:: DATA RECORDS

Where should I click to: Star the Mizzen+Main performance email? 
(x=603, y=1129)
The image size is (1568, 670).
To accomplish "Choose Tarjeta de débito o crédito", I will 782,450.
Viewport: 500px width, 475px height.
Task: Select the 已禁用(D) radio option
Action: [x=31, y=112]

::::

• _WORK REQUIRED_:
Rewrite all the records above with every "email" swapped for "message". Leave everything else as it is.

• _SOLUTION TO THE PROBLEM_:
Where should I click to: Star the Mizzen+Main performance message? 
(x=603, y=1129)
The image size is (1568, 670).
To accomplish "Choose Tarjeta de débito o crédito", I will 782,450.
Viewport: 500px width, 475px height.
Task: Select the 已禁用(D) radio option
Action: [x=31, y=112]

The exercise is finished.